Please count the lines in the data below that hold the word "Task", and give only the number.
━━━━━━━━━━
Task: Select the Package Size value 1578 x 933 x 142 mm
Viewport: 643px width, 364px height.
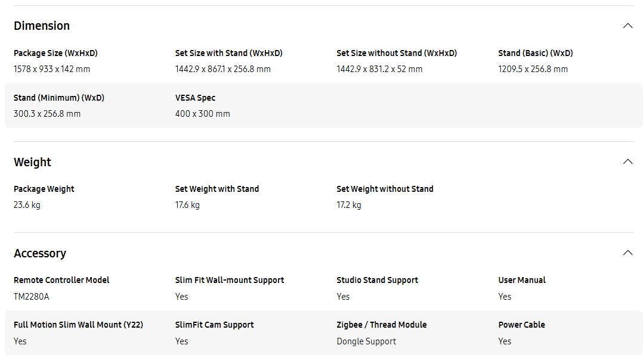Action: point(52,69)
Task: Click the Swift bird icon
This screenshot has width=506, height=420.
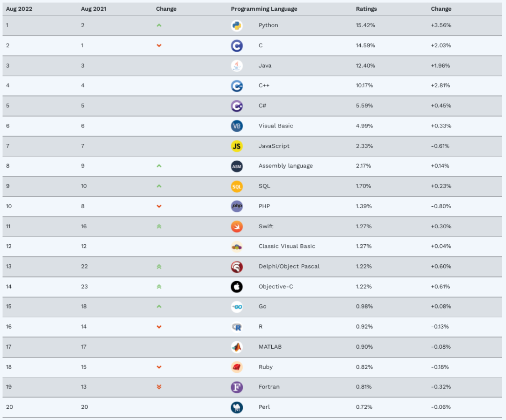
━━━━━━━━━━
● **Answer below**:
2